Posted by Glenn Fleishman at 1:08 PM | Permanent Link | Categories: Licensed spectrum, Mobile WiMax | Comments (0)
May 7, 2008
Official Sprint/Clearwire Details Out
By Glenn Fleishman
The press release ships: The new $14.5b (estimated) joint venture between Clearwire and Sprint will be called Clearwire. That’s another ego win on top of the financial win for one Mister Craig McCaw. Clearwire “2” will be headed by current CEO Ben Wolff, and the president will be Sprint’s very smart CTO and mobile broadband chief Barry West. They’ll headquarter in Kirkland, Wash., with R&D in Herndon, Virg. Sprint will own 51 percent, Clearwire 27 percent, and the new investors 22 percent.
Their new announced plan is to pass 120 to 140m people by 2010, which is fairly modest, but Sprint will be retaining its current 3G business. Clearwire, Sprint, and all the cable investors announced 3G and 4G sales deals that will allow all partners to resell all 3G and 4G services. That was apparently an earlier missing piece for cable operators, who didn’t want to invest in a service that wouldn’t be rolled out across their entire territories for some time.

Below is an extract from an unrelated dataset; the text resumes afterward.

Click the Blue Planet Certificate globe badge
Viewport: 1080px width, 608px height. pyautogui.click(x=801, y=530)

Posted by Glenn Fleishman at 7:44 AM | Permanent Link | Categories: 2.5 GHz, Mobile WiMax, financial, launches | Comments (0)
May 6, 2008
Sprint, Clearwire in Imminent $12b Deal
By Glenn Fleishman
Finally: The Wall Street Journal reports that a joint venture is almost ready to announce that will combine Clearwire with Sprint’s wireless broadband division in a $12b company that will receive an infusion of $3.2b from outside firms, including Intel, Comcast, Time Warner Cable, and Google. The deal could be announced tomorrow. The cable involvement is clear: Cable providers may have a path to a 50 Mbps broadband vision (a standard that’s rolling out now), but they need mobile partners for data and voice, and Sprint has been that partner for the four big MSO (multiple system operators).

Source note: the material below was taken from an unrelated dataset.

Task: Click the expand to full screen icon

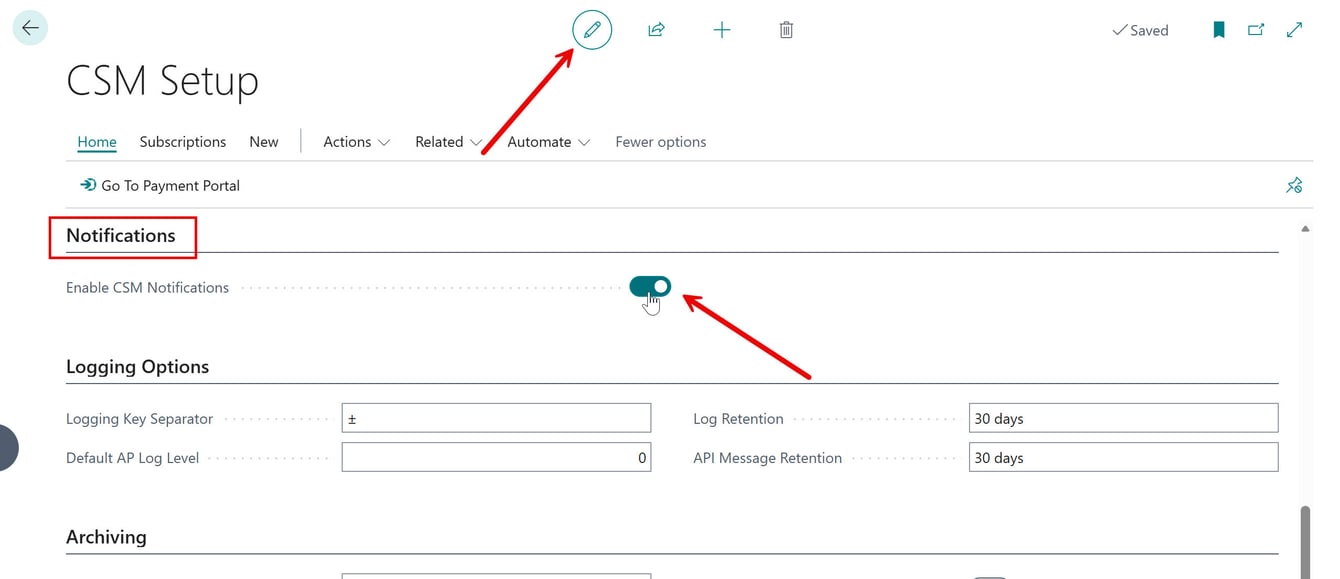Action: 1294,30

This deal would validate the WiMax approach, and ensure that a national network would be built with enough spectrum in each market to provide the greatest possible bandwidth. It would be yet another win for Craig McCaw, of course, the man who essentially dictates through his ability to be smart ahead of the market what wireless voice and broadband will look like tomorrow, always tomorrow.
Posted by Glenn Fleishman at 3:34 PM | Permanent Link | Categories: 2.5 GHz, Mobile WiMax, competitive landscape, deals, financial | Comments (0)
April 23, 2008
Sprint WiMax Head Says His Tech Here, Now, Works
By Glenn Fleishman
Sprint’s Xohm division head Barry West tells the Wireless Communications Association that WiMax is real: He points out that critics that are adopting LTE (Long Term Evolution) are signing on to a standard that won’t be deployed for some time (2 to 4 years, depending on the firm and what you believe).

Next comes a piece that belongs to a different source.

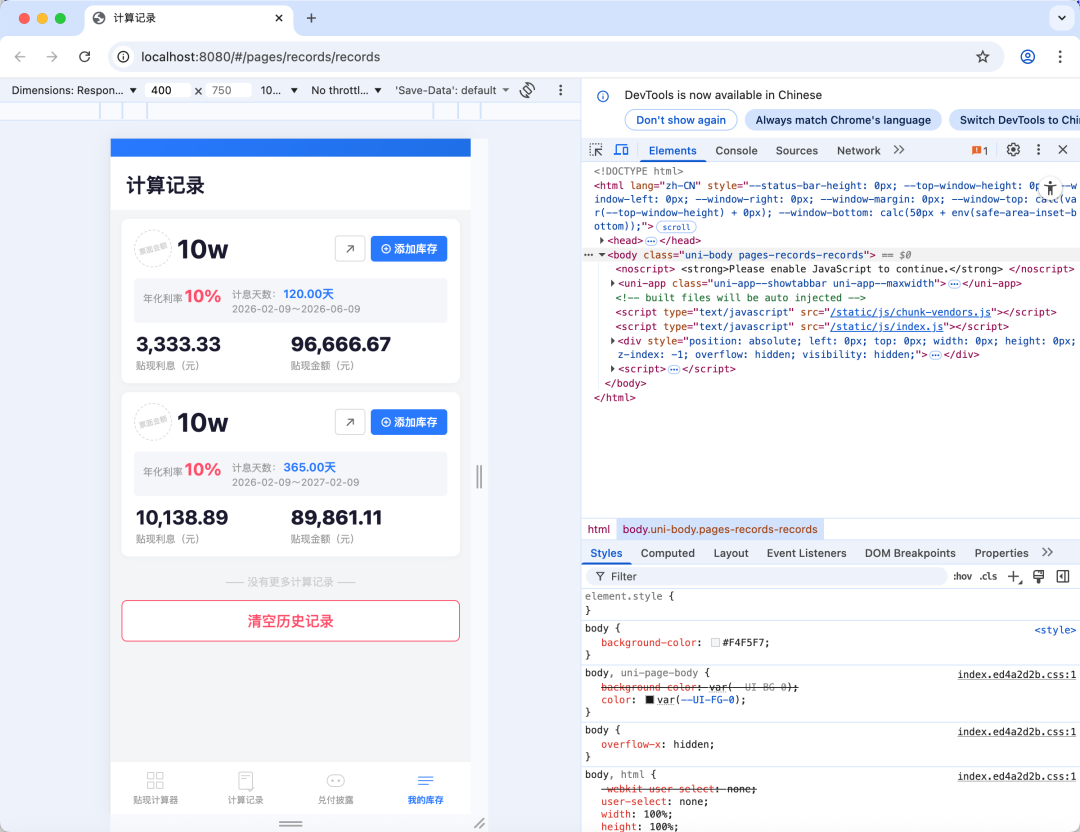Viewport: 1080px width, 832px height.
Task: Toggle the device toolbar icon
Action: [x=621, y=150]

Posted by Glenn Fleishman at 3:26 PM | Permanent Link | Categories: Mobile WiMax, hype, launch plans | Comments (0)
April 10, 2008
Mobile WiMax Profile for Korean Frequencies First for Certification
By Glenn Fleishman
The WiMax Forum certifies first mobile WiMax products: However, they’re all for the 2.3 GHz profile, used in South Korea, not the 2.5 GHz profile which will be used by Sprint Nextel and Clearwire in the US, nor the 3.5 GHz profile used in Europe and beyond.
Eight devices were certified. Certification for devices using 2.5 GHz is coming later this year.
Posted by Glenn Fleishman at 10:07 AM | Permanent Link | Categories: 2.3 GHz, Mobile WiMax, Standards | Comments (0)
April 4, 2008
Sprint Xohm Network Delayed; Backhaul the Issue
By Glenn Fleishman
Sprint pushes back its WiMax network launch: The production version of the network, currently in trials, won’t launch until the summer at earliest in their first markets.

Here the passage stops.